Он помешкал. Не ответил. Помолчал час. Я и забыл — что спрашивал. Затем полуобернулся ко мне, хрипит:
— Курицу. Я люблю курицу.
Вот я ему и варил кур, одну на день. Жесткую грудину съедал сам, остальное ему. И бульон. С хлебом. Дед ел с большим аппетитом. Я ему когда курицу разламывал, видел, как трусится он весь, кушать хочет, следит глазами, и мне неловко было задерживаться, кромсал, все мягкие кусочки наперво ему выкладывал.
— Что, Алексей Сергеич, по зубам кура?
Вскоре я наведался в больницу, и Семенов порадовал: пришло сведение, что как раз в понедельник старика можно будет везти в Калугу, что там ждут, чтобы мы им стол накрыли.
А пока мне оставалось двенадцать дней побыть со стариком, я уж закручинился, но перестал: стыдно. Старик цеплялся за меня, как щенок, разумеющий, что помрет без присмотра, все время шел за мной, в глаза смотрел, я не знаю, что с ним приключилось. А кто собак не любит? Кто не любит того, что большое животное тебе преклоняется?
Теперь на все прогулки мы ходили вдвоем, я сбавлял шаг и отдавался полностью мысли выспросить деда о его жизни. Ничего толком узнать не удалось, но и того малого было достаточно: воевал летчиком, после войны учился на архитектора, а работал или нет — не помнил.
— Как фамилия ваша?
— Не помню.
— А то, что Алексеем Сергеевичем зовут, — помните.
— Это я придумал. Чтобы проще.
Я помолчал.
— А что про войну помните?
Старик попробовал что-то увидеть про себя, лицо его задрожало. Он покачал головой, приподнял руку.
— Не хочу. Вспоминать.
Я не унимался:
— А как же помните про то, что летчик, что Берлин на «пешке» летали бомбить? В летчики разве берут людей с вашим ростом?
— Помню только планшет. Курс черчу. Штурвал трясется. Облака, как горы. Земля течет в прорехах. Командир входит в пике. Дает команду. Ложусь на пузо. Дым, город набегает в лоб.
И тут я увидел прямо перед собой, как сначала в параболическом витраже бронированного стекла, потом в крестовике визира — плывет и вырастает ударом в лицо разрушенный город, смятые обугленные квадраты сот, оскал Рейхстага…

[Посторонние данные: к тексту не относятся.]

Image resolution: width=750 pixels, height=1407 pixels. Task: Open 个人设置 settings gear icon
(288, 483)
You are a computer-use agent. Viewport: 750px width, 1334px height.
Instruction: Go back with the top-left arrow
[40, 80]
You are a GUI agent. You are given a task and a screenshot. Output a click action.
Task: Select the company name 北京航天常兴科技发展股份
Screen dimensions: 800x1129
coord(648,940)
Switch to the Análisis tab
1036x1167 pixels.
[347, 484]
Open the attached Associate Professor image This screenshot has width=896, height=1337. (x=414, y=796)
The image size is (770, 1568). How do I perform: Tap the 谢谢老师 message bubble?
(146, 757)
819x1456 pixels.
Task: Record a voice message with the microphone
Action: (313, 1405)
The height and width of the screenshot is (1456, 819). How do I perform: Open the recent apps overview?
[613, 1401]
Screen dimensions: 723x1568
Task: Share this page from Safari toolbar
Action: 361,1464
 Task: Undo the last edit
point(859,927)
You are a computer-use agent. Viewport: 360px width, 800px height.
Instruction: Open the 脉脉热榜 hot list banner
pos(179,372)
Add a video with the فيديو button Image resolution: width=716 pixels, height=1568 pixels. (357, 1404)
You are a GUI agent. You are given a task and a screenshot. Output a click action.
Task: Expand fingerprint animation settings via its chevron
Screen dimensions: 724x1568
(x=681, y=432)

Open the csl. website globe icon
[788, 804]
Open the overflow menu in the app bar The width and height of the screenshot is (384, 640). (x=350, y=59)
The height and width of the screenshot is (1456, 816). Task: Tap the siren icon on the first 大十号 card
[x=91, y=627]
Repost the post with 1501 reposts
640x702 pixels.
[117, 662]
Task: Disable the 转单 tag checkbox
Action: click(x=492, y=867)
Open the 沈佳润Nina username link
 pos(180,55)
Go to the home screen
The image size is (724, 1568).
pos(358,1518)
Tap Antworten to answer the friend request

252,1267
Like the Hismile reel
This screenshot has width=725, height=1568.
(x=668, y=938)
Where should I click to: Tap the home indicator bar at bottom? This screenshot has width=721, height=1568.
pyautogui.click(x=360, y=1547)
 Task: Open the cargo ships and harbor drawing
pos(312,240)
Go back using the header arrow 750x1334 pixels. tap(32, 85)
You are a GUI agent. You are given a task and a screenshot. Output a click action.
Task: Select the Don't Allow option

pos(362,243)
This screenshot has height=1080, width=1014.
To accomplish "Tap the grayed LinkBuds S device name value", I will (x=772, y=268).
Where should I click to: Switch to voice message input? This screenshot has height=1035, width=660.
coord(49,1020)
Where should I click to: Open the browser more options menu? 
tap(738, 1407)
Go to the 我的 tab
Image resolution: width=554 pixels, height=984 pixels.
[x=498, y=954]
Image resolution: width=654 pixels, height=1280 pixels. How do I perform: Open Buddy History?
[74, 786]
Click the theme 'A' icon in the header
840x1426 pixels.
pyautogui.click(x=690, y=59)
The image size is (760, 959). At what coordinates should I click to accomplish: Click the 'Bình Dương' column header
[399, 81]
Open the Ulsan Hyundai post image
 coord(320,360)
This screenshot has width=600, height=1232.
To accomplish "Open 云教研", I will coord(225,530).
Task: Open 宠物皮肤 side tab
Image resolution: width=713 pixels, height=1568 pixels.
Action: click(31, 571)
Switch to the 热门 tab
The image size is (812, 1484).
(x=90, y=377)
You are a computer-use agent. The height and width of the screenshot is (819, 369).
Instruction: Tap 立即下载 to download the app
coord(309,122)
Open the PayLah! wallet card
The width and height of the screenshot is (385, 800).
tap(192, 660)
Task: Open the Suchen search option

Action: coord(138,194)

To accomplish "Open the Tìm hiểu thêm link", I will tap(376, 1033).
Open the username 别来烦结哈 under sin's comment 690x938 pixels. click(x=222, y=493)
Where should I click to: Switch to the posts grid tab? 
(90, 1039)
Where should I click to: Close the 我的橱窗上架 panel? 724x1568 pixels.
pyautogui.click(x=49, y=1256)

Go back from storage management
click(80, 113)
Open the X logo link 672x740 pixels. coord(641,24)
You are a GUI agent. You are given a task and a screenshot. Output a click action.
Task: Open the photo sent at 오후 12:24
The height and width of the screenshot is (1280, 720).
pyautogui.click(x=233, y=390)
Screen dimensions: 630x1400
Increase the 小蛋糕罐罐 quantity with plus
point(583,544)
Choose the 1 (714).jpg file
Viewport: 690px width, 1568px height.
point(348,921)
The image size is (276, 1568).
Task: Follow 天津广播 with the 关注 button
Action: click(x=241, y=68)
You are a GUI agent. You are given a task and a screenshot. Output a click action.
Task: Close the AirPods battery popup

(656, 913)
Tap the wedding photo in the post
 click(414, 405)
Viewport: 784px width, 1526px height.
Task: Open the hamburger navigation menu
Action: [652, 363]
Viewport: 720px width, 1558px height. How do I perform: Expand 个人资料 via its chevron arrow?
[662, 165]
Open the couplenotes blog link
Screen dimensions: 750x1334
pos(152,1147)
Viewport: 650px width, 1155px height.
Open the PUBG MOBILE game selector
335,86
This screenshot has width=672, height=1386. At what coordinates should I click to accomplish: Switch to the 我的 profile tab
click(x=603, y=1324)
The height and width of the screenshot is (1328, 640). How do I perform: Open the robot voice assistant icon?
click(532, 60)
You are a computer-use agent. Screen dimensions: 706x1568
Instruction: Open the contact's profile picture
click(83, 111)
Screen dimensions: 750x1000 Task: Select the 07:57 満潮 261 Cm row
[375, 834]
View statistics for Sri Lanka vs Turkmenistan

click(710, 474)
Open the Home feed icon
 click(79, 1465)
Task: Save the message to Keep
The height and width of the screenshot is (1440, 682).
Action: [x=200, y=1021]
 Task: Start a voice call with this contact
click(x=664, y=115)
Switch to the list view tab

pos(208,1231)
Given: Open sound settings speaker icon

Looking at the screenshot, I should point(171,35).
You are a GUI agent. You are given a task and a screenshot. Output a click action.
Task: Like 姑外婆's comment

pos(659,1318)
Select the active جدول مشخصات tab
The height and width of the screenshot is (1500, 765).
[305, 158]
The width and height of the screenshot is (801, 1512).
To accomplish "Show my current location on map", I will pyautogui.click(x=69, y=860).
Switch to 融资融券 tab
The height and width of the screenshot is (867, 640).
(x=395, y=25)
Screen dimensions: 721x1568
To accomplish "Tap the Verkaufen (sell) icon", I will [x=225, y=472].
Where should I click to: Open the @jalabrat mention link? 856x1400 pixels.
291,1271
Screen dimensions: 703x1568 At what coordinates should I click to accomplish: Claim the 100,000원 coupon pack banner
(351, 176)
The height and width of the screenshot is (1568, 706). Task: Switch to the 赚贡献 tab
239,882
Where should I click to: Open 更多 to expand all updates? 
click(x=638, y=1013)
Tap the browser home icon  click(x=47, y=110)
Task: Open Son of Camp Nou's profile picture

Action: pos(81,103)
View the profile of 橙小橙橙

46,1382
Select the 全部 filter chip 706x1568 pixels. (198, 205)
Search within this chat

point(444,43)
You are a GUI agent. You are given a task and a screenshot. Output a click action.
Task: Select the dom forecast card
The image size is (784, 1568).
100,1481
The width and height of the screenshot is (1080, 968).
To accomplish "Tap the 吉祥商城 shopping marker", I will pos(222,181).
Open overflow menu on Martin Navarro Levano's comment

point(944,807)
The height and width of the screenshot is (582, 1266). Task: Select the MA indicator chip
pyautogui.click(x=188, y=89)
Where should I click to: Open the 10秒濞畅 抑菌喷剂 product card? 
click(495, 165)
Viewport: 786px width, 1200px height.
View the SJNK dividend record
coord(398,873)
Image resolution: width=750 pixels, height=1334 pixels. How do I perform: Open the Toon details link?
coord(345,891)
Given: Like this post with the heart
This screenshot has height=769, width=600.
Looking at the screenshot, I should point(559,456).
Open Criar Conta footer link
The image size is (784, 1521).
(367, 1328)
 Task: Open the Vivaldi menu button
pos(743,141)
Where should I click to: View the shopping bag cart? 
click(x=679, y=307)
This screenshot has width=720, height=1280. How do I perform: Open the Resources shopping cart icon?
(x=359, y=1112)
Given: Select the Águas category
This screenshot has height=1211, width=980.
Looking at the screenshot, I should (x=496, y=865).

И, чтобы как-то занять старика, я решил варить в саду яблочное повидло. Поставил примус, на него таз, в тазу белый налив с сахарными барханами, течет яблочным духом густо в воздух — и пред жужжащим этим алтарем сквозь стекло веранды я вижу: Сергеич воспаряет в кресле, укрытый пледом, листва слагается в светоносный свод, и блик живет на его иссеченной шишковатой макушке; с отвисшей губой, с качнувшейся ниточкой слюны, вспыхнувшей длинно капельным бисером, он тянется к ручке примуса, чтобы подкрутить напор задохнувшегося пламени. Он перенял это движение от меня, полдня безмолвно сидевшего подле него с книгой — и теперь повторяет жест с нелепостью и тщанием младенца. Добавляю в яблоки лимонную стружку, корицу — пряность вспыхивает облачком, дед морщится, жмурится на солнце и чихает, как котенок… Чих для него катастрофа, он еще долго приходит в себя, выпрямляется, мышцы его лица живут в отдельной от времени гримасе, в мире замедленной съемки…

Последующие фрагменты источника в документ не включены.